Former West Ham legend Clyde Best was involved with a rival Bermuda bid aiming to get a team in the United Soccer League.
Best, arguably Bermuda's greatest ever footballer, and other bosses at the Football Foundation charity supported a bid from sports entrepreneurs Anthony Witherspoon and Donal Smith.
Their group was beaten out and it is Shaun Goater that will ultimately spearhead Bermuda's first foray into professional football, after the more highly publicized bid from the former Manchester City star and Bermuda national team coaches Paul Scope and Kyle Lightbourne was given the go ahead.
Best accepted the decision gracefully and has thrown his support behind the new Bermuda team, which he said was essential for the development of the sport.
"Football has to be the winner here, not me or anybody else," he said.
"Our main interest is in helping to develop soccer, we don't care who does it. The most important thing is to make sure that it happens.
"We are glad for the guys that are doing it. We are more interested (at the Bermuda Football Foundation) in helping develop young players. Their focus is developing players for the national team.

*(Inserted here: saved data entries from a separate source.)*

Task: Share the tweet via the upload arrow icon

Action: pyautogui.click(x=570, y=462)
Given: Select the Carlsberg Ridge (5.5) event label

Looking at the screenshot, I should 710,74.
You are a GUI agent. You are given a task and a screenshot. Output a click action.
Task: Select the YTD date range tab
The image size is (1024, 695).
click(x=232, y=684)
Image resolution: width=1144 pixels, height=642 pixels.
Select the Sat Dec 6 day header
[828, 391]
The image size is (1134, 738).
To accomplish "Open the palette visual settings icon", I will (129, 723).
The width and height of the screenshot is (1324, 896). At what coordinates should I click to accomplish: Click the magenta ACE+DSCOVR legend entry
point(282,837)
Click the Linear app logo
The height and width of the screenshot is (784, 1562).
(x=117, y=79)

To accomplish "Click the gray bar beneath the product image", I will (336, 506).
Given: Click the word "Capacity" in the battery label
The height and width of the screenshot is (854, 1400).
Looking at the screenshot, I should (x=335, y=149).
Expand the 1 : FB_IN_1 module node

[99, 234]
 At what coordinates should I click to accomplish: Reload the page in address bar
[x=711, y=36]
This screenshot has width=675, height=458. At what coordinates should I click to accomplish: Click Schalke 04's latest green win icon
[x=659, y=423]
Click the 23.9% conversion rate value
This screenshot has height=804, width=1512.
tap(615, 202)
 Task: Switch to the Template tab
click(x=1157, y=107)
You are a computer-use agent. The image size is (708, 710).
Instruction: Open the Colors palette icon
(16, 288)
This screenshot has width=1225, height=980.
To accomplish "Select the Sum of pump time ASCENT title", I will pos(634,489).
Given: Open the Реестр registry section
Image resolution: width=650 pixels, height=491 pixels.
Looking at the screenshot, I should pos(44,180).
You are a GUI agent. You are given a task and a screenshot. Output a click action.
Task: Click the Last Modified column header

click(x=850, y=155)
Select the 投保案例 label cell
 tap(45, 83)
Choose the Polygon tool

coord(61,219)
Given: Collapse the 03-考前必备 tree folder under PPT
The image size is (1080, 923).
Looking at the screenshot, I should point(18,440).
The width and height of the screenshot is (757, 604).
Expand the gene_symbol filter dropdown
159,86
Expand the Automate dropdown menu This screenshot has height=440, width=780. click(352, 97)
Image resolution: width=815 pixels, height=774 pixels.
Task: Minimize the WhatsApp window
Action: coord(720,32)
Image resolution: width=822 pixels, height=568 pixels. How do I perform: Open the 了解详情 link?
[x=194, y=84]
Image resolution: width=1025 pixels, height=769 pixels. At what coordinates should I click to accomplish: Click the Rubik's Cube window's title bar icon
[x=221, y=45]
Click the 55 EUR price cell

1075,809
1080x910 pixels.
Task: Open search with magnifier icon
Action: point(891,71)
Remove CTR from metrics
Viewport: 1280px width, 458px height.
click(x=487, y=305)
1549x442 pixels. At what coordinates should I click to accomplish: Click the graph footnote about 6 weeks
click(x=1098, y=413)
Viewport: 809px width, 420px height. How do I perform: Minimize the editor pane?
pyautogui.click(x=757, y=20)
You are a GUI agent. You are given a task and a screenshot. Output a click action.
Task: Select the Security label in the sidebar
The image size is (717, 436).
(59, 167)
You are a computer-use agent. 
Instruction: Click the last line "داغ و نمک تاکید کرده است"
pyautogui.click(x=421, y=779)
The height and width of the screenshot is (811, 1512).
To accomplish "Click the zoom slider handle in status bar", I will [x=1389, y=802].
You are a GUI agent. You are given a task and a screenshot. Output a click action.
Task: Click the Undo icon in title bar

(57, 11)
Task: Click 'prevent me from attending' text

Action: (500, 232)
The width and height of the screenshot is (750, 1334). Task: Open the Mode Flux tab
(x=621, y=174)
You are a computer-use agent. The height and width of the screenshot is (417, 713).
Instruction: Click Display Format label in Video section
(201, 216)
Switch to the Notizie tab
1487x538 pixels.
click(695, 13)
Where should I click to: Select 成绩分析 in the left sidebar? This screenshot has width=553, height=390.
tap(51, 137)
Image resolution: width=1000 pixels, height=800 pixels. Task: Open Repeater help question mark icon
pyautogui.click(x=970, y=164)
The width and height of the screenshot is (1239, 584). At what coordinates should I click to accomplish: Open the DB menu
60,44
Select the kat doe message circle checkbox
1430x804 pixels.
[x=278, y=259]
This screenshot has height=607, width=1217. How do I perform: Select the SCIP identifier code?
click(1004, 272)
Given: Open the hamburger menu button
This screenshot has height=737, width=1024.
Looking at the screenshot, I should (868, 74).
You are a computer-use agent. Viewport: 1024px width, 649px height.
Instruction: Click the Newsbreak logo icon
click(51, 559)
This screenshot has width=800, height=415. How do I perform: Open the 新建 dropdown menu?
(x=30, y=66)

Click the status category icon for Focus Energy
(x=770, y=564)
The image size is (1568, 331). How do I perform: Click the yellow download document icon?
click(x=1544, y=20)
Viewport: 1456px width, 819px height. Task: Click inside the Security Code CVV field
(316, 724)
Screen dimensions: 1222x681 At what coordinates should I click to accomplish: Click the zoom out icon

"Eventually those two things are going to have to go hand in hand."
Tim Holt, vice-president of the USL, said both Bermuda bids had been first class, but ultimately they had to pick one.
He added that the winning franchise had indicated that they wished to be inclusive and said he hoped everybody involved would support the team.
"We would have been in very good shape in either situation but once we determined that it was not feasible for them to work together we had to pick one.
"Our best case scenario would have been for everybody to be working on the same initiative and we still hope that can happen.
"I'd like to see most, if not all, of those individuals involved get behind this initiative in one form or another."
Best shares that view.
"We all said that whoever gets it we would be supportive of it. We have to be supportive because right now football in this country is in such a state. We need something like this to get us excited about the game."